(Beginning of PROVIDED INFORMATION)

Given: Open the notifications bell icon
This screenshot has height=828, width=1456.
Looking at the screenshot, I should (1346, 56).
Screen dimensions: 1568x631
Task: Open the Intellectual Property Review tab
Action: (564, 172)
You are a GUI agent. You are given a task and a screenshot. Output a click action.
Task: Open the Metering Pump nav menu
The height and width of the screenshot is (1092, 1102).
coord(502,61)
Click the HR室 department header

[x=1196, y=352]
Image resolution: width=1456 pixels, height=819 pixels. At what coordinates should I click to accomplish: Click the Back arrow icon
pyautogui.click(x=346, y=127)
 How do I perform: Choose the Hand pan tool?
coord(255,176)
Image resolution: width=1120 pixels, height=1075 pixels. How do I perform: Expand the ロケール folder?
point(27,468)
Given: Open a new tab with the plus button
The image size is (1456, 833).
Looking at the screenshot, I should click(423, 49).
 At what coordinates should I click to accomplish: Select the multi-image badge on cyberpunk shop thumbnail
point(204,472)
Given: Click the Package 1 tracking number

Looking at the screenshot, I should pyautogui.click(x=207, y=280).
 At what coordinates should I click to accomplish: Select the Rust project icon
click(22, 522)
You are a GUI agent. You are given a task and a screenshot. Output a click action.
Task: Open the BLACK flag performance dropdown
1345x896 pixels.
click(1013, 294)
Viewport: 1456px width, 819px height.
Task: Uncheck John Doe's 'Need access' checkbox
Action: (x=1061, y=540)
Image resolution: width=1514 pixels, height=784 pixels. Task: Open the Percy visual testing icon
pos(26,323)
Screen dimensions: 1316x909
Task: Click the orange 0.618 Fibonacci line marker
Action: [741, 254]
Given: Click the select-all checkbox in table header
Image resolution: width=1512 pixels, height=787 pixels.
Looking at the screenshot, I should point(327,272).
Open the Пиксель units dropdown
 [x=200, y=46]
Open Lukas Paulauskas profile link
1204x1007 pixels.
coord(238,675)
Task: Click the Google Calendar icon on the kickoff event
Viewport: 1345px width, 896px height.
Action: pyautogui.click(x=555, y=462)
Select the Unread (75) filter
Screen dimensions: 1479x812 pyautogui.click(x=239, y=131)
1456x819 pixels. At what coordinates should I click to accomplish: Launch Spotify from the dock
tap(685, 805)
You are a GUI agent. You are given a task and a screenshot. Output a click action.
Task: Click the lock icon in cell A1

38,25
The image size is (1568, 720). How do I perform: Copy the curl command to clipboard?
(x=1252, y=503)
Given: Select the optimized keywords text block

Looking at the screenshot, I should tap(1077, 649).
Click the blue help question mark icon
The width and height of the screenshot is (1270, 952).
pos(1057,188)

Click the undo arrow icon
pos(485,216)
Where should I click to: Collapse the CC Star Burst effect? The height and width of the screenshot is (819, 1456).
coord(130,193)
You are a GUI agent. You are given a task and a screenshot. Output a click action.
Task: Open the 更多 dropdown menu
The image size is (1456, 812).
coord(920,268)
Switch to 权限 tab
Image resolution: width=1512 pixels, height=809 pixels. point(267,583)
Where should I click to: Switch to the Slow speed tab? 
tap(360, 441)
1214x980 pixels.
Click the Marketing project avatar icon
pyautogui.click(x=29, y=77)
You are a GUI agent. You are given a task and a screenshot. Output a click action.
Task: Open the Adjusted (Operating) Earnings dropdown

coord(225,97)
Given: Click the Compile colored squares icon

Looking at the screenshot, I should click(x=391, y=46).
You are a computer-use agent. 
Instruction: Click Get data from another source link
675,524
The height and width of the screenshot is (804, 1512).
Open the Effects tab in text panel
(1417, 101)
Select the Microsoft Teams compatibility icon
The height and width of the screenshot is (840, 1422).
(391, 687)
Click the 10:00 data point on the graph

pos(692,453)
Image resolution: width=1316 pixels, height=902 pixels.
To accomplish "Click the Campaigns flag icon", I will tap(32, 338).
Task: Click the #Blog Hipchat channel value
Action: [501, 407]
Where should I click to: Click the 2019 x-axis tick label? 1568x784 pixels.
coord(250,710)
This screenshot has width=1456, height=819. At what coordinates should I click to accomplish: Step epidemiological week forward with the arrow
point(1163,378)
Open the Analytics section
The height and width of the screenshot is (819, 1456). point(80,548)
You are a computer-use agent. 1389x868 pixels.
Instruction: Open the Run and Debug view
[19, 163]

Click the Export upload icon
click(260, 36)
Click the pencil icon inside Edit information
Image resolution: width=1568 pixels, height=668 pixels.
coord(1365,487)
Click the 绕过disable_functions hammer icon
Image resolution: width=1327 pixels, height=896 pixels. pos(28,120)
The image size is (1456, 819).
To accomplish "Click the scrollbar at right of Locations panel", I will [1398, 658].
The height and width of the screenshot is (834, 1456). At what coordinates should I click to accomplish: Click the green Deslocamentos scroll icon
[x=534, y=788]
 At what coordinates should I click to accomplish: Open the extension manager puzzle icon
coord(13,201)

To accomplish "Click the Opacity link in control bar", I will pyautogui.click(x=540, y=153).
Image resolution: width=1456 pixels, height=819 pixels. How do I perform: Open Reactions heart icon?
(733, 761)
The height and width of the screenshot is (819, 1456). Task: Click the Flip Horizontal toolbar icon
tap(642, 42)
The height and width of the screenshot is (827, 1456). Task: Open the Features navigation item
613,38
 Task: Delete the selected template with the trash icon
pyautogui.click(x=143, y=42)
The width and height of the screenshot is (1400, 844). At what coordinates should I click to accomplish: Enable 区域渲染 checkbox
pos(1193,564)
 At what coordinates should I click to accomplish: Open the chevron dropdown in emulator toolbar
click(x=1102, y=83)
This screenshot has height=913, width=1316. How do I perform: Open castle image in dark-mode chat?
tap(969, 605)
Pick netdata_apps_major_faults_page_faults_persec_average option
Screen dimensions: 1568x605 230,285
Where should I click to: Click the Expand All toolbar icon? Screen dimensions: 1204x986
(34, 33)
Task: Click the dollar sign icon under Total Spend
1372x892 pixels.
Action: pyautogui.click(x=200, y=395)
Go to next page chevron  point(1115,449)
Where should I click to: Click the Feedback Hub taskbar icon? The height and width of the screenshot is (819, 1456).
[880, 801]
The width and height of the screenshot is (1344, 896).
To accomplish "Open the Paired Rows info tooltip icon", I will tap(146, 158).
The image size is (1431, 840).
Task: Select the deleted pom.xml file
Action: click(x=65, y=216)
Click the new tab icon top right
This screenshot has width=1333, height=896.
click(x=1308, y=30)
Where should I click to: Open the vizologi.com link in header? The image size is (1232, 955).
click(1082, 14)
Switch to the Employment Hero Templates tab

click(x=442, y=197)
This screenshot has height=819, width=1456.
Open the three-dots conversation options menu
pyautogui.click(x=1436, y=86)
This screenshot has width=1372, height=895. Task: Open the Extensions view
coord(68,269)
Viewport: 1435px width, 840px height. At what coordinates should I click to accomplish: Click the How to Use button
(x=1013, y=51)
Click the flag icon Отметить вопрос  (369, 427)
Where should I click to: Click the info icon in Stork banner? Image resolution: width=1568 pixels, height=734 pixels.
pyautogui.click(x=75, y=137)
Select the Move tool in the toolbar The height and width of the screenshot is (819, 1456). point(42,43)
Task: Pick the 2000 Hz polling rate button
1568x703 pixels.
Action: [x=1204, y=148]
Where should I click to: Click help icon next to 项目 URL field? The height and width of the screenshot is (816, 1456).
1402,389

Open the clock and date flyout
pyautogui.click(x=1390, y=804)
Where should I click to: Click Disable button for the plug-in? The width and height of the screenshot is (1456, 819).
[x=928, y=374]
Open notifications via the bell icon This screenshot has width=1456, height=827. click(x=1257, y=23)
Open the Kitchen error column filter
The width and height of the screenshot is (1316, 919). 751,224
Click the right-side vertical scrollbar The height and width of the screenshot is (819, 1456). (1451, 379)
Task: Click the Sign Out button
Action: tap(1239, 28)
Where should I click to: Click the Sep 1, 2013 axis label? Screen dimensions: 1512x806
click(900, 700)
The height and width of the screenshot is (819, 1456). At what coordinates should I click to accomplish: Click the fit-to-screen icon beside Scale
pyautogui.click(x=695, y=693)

(End of PROVIDED INFORMATION)

• _GOAL OF THE EXERCISE_: Every line above from the line with "Where should I click to: Click the Expand" to the line with "Go to next page", inclusive, must be returned exactly; no other line belongs in the reply.

• _RESULT OF THIS TASK_:
Where should I click to: Click the Expand All toolbar icon? Screen dimensions: 1204x986
(34, 33)
Task: Click the dollar sign icon under Total Spend
1372x892 pixels.
Action: pyautogui.click(x=200, y=395)
Go to next page chevron  point(1115,449)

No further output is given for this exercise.